-- RECORDS PROVIDED follows --
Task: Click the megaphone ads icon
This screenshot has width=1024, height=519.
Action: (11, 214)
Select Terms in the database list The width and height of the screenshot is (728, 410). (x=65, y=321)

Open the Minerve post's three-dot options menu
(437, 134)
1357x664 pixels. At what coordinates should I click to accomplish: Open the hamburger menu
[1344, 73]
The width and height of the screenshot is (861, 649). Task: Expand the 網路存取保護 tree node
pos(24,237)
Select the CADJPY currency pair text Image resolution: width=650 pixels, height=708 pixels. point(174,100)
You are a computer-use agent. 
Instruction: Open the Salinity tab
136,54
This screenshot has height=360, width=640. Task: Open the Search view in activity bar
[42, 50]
-- RECORDS PROVIDED concluded --
-- RECORDS PROVIDED follows --
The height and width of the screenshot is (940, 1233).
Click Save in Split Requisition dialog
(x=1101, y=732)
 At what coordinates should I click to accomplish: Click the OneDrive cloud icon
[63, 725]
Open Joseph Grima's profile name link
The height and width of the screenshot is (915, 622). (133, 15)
-- RECORDS PROVIDED concluded --
> _TASK STATEMENT_
Every line from the data above that contains "Select" must appear in the answer.

> _EXERCISE OUTPUT_
Select Terms in the database list The width and height of the screenshot is (728, 410). (x=65, y=321)
Select the CADJPY currency pair text Image resolution: width=650 pixels, height=708 pixels. point(174,100)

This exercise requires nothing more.